On local-global divisibility by $p^2$ in elliptic curves

TL;DR

This paper investigates the conditions under which local-global divisibility by p^2 fails in elliptic curves over certain number fields, linking counterexamples to the existence of rational points of order p.

Contribution

It proves that counterexamples imply the existence of a rational point of order p and refines the set of primes where such counterexamples can occur, using Merel's theorem.

Findings

Counterexamples imply a rational point of order p in the elliptic curve.

The set of primes with potential counterexamples is reduced.

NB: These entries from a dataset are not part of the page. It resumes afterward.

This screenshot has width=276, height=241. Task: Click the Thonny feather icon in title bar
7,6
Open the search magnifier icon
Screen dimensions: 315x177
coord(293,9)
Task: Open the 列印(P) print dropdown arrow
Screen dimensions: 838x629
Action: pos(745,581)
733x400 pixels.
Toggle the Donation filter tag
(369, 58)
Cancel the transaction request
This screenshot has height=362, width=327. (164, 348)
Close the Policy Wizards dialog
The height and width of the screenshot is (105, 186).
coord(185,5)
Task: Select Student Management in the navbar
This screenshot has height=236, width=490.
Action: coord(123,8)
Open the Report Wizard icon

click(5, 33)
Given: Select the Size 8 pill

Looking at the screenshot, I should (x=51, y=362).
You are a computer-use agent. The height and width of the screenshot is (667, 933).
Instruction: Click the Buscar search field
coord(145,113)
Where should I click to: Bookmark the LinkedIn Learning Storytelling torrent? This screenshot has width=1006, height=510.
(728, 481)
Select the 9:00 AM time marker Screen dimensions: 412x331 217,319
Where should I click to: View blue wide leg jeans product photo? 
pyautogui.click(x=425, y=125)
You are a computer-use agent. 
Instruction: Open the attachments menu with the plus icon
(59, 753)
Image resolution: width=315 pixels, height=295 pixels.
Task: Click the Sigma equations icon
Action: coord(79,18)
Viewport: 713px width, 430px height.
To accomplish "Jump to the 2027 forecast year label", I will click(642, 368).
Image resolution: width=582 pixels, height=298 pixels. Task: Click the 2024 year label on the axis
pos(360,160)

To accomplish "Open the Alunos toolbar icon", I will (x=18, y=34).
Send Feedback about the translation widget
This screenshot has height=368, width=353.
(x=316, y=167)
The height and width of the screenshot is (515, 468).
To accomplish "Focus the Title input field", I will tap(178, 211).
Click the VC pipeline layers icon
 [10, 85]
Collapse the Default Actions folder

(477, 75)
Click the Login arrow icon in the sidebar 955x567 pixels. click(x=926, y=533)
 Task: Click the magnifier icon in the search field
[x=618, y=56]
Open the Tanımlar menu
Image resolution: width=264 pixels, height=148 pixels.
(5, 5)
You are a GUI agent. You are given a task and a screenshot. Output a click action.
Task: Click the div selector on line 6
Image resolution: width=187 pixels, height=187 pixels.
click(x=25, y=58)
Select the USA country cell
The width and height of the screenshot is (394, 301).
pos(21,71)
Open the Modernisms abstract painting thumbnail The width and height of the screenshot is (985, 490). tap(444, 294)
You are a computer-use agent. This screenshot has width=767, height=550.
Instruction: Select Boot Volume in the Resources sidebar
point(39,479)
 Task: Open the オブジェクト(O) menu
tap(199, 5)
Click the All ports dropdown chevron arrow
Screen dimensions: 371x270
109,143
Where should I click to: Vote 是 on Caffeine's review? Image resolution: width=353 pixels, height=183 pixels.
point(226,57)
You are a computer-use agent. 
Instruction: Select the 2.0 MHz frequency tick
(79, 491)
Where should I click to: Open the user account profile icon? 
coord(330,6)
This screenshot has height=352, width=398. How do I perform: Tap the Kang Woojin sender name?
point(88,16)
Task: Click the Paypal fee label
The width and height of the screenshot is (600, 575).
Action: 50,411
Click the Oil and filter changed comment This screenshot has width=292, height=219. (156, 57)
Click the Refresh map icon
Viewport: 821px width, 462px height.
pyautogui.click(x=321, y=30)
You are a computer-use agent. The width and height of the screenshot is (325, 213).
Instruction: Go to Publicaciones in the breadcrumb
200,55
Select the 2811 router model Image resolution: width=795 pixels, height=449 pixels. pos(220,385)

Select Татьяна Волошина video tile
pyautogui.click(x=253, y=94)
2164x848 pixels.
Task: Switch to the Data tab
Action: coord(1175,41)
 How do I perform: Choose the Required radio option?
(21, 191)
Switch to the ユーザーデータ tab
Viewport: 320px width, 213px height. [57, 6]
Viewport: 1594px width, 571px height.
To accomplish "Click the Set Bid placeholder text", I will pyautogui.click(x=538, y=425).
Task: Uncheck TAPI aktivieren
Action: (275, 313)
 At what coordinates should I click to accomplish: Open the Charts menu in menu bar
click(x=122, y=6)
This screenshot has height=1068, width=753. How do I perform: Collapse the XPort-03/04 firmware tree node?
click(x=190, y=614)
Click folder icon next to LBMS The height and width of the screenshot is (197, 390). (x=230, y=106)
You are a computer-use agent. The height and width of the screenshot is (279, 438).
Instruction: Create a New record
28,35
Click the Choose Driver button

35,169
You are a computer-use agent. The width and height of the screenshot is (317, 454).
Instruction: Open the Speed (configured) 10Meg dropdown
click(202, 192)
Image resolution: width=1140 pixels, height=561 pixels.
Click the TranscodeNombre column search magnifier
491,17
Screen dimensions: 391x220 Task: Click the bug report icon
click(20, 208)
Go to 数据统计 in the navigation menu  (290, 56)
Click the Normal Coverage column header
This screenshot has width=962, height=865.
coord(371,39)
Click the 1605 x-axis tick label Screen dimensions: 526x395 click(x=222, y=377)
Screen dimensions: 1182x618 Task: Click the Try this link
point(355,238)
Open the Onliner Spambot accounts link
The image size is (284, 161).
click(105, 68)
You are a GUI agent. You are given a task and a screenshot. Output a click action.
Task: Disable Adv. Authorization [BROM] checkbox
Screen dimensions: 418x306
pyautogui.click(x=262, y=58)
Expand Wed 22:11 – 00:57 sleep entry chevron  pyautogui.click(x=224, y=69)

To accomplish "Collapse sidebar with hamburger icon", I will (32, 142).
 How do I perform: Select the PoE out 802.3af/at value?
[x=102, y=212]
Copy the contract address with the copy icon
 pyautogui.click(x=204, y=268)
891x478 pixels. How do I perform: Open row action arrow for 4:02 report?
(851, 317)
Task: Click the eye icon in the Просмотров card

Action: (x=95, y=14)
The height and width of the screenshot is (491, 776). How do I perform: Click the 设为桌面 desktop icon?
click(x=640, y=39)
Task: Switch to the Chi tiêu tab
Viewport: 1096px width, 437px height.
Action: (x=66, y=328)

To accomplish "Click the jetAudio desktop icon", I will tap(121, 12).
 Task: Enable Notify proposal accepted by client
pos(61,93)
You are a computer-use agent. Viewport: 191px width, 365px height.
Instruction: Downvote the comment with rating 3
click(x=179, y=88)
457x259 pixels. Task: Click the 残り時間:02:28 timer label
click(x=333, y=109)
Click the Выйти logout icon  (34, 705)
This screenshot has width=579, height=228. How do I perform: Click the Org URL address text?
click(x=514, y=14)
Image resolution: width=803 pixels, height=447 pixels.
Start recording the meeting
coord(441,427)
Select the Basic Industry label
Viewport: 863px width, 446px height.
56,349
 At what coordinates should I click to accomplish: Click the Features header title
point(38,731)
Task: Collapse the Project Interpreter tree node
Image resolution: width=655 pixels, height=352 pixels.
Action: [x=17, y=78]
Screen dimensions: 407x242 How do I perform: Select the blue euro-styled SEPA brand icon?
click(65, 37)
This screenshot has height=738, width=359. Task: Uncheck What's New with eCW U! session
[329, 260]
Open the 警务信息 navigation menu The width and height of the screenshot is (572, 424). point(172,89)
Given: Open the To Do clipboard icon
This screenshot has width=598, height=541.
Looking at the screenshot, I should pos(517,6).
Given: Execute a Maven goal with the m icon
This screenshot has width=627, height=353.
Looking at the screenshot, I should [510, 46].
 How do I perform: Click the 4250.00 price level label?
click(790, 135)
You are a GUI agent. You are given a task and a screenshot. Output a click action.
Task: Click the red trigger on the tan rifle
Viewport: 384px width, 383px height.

The results depend on the field not containing certain subfields of cyclotomic fields.

Abstract

Let $ p $ be a prime lager than 3. Let $k$ be a number field, which does not contain the subfield of $\mathbb{Q} (\zeta_{p^2})$ of degree $p$ over $\mathbb{Q}$. Suppose that $\mathcal{E}$ is an elliptic curve defined over $k$. We prove that the existence of a counterexample to the local-global divisibility by $p^2$ in $\mathcal{E}$, assures the existence of a $k$-rational point of exact order $p$ in $\mathcal{E}$. Using the Merel Theorem, we then shrunk the known set of primes for which there could be a counterexample to the local-global divisibility by $p^2$.